How do we form genuine gratitude in our hearts from a place of imperfect circumstances?
In her short talk Known by Our Gratitude, Ann Voskamp brings forth the quote above from GK Chesteron, followed by his other words ” To think is to thank.” Also driving home the point that “if we [as Christians] aren’t the people known for thanking God, perhaps we aren’t thinking enough of God.”
I Thessalonians 5:18 says to “Give Thanks in all circumstances; for this is the will of God in Christ Jesus for you.”
If we are thinking first of God, and His gifts, we understand that our circumstances are not permanent, but His blessings and gifts are very permanent even in the temporary life we are living. We are aware there is good to be grateful for, and a God that is the source of that good.
Gratitude not only makes us focus on the positive, it helps us amplify the light in our situation, in the room and in our overall world. Gratitude amplified goodness which enhances wellness. “Gratitude in our circumstances is essential to our wholeness (Voskamp).”
If scientis were able to link increased productivity by re-training our cognitive focus through gratitude exercises such as writing three things you’re grateful for daily, think of the amazing societal changes we could make in our communities by living a lifestyle of genuine gratitude daily.
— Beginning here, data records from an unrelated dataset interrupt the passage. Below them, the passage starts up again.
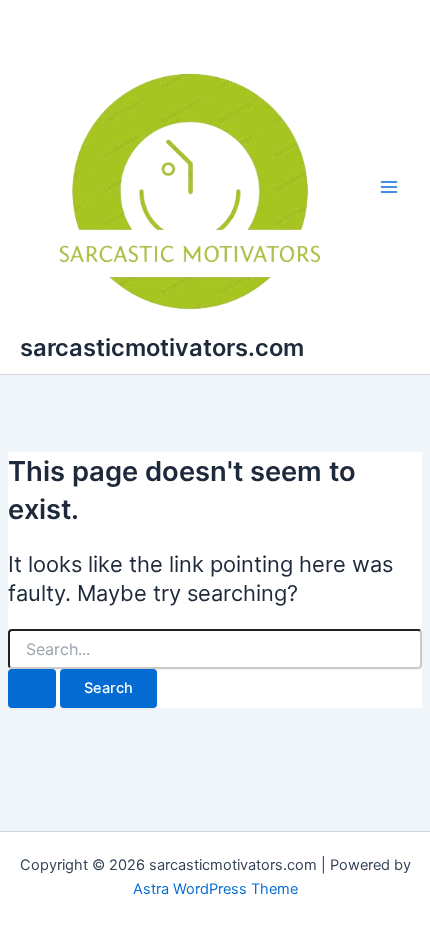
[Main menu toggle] (389, 187)
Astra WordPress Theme (215, 889)
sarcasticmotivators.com (162, 347)
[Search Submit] (32, 688)
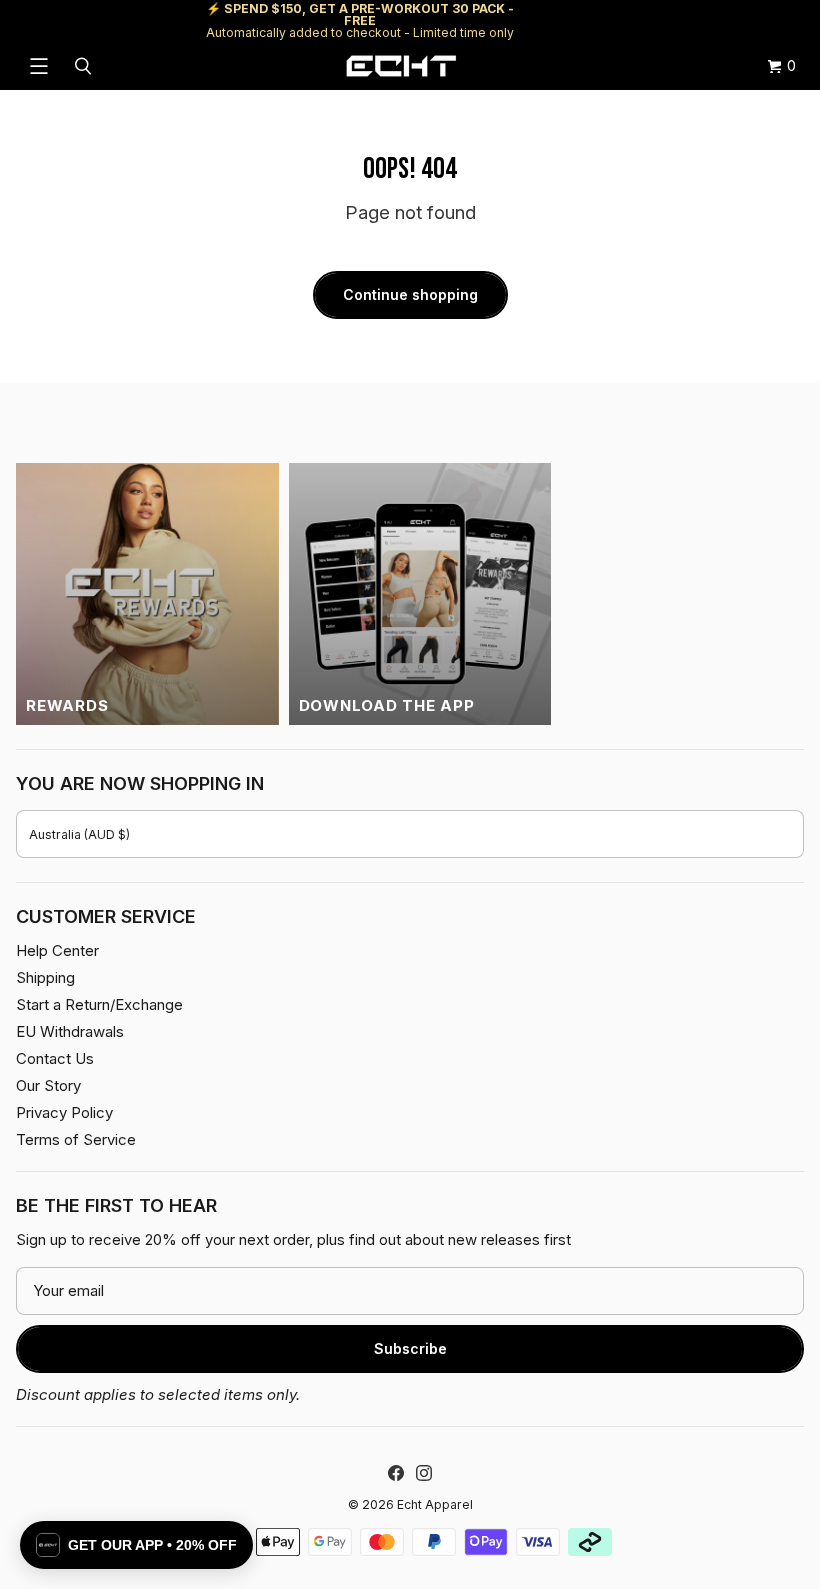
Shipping (635, 20)
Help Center (737, 20)
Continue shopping (410, 294)
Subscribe (410, 1348)
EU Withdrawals (70, 1031)
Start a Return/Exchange (99, 1004)
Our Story (48, 1085)
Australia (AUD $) (79, 834)
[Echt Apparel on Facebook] (396, 1473)
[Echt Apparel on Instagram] (424, 1473)
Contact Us (55, 1058)
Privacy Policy (64, 1112)
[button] (136, 1545)
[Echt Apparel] (401, 66)
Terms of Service (76, 1139)
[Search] (86, 66)
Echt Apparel (435, 1504)
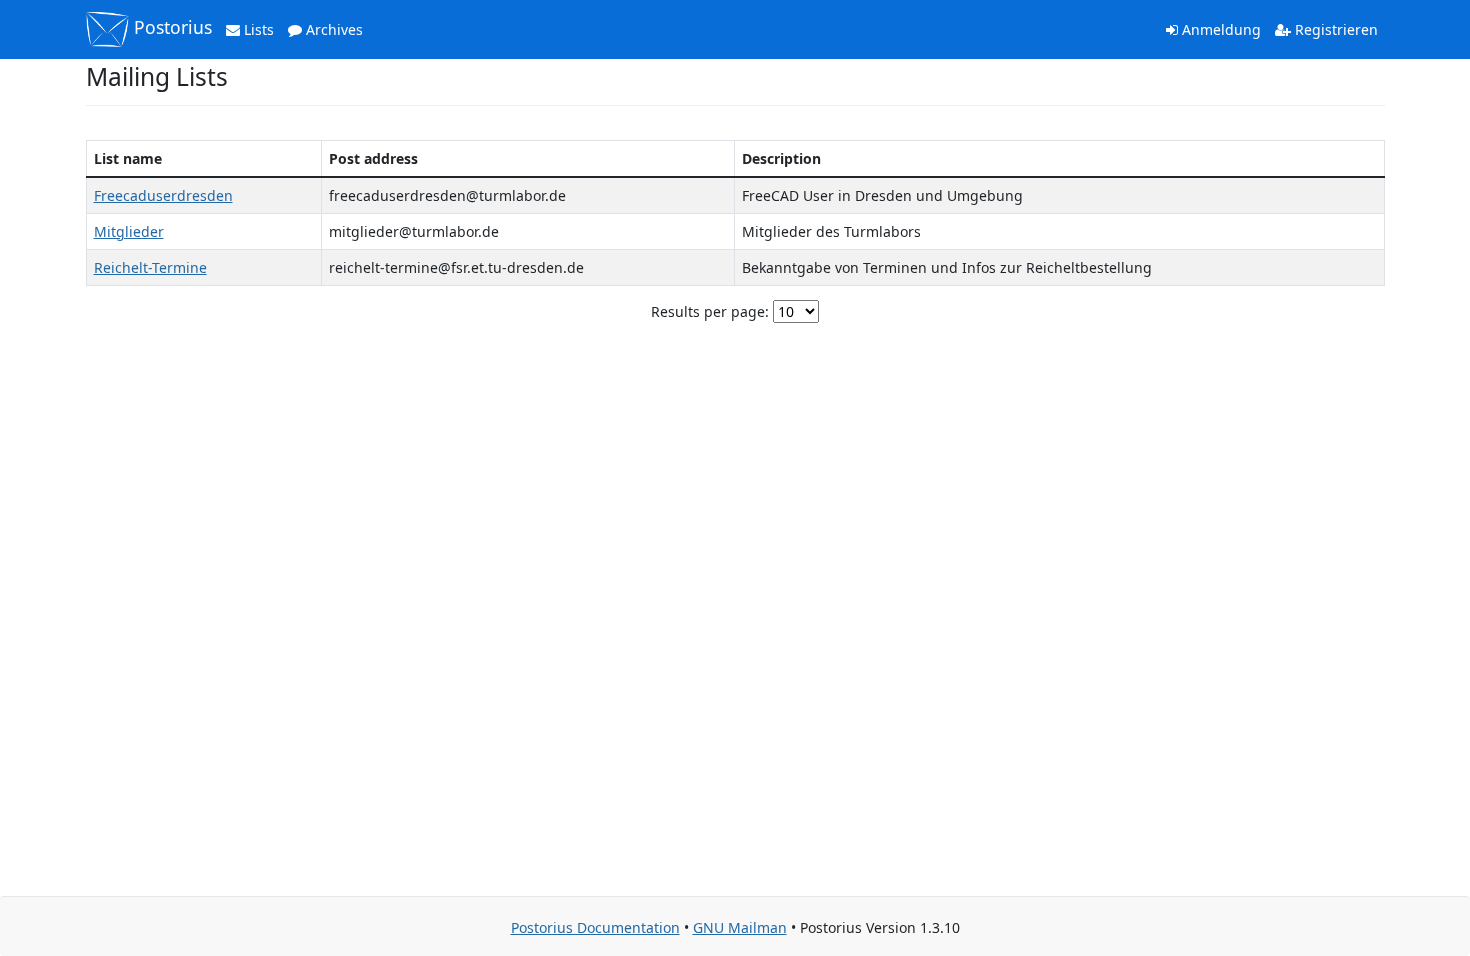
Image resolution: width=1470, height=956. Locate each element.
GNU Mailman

Not just on Thanksgiving, but using this day as a starting point!
I pray today that as your green bean casserole burns, your potatoes bubble over and your veggie tray hasn’t arrived yet, you’ll tae a moment to thank the Lord that you have a home to entertain guests in. You have family to love and that you have a God who loves you. And remember that in every circumstance, we ought to give Thanks!
Happy Thanksgiving from the entire She’s Intentional blogger team!